§ **Consigne**:
D'après l'entretien avec le nouveau recteur de l'académie de Nice, quel est le taux de sorties sans qualification dans cette académie ?

§ **Texte du document**:
######

Christian Nique, docteur en linguistique française, ancien conseiller du président Mitterrand, vient d’être nommé recteur de l’académie de Nice. Sans langue de bois, il évoque “le paradoxe” azuréen : des élèves qui ont un début de scolarité prometteur, mais des taux d’échec supérieurs à la moyenne nationale.
Quels sont vos objectifs dans cette académie ?
Mon problème en tant que recteur, ce sont les résultats. Pas la manière d’y arriver. Il nous faut élever le niveau de formation et de qualification. Aujourd’hui, nous avons un taux de sorties sans qualification – ce que l’on appelle dans notre jargon “le décrochage scolaire” – très supérieur à la moyenne nationale : 8,5% des élèves (4,5% sur l’ensembledu territoire). Notre taux d’accès au “niveau bac” est de 68%, soit 2% en dessous de la moyenne nationale. Même chose pour le nombre de bacheliers qui font des études universitaires.

######

§ **Informations fournies**:
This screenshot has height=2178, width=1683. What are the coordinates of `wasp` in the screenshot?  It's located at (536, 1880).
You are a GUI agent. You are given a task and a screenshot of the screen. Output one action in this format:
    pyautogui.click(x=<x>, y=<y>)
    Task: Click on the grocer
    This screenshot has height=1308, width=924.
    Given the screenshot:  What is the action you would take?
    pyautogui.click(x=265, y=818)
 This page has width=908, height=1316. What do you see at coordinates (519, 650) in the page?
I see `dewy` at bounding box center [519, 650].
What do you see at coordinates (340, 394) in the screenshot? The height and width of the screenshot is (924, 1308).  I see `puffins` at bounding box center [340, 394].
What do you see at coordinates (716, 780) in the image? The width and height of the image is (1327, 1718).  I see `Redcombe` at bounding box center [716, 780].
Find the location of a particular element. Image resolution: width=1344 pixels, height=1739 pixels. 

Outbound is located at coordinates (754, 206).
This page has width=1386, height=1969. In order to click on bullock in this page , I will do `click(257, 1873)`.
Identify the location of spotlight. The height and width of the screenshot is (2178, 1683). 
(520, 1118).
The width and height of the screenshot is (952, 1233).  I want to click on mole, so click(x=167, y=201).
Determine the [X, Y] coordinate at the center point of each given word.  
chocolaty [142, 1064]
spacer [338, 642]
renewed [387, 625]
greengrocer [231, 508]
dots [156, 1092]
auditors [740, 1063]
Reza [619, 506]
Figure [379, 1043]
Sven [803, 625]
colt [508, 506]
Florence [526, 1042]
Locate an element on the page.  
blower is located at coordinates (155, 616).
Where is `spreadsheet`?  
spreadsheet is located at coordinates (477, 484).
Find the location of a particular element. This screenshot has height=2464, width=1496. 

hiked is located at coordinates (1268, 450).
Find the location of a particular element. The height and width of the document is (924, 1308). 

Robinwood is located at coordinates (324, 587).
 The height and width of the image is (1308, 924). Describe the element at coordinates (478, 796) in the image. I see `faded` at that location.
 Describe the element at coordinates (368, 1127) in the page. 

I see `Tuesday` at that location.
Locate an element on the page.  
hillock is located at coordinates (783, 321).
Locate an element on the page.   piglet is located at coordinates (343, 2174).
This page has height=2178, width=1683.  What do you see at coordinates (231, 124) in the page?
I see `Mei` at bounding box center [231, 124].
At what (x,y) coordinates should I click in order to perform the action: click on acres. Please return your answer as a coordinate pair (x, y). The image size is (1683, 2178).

######

§ **Réponse**:
Il concerne 8,5 % des élèves.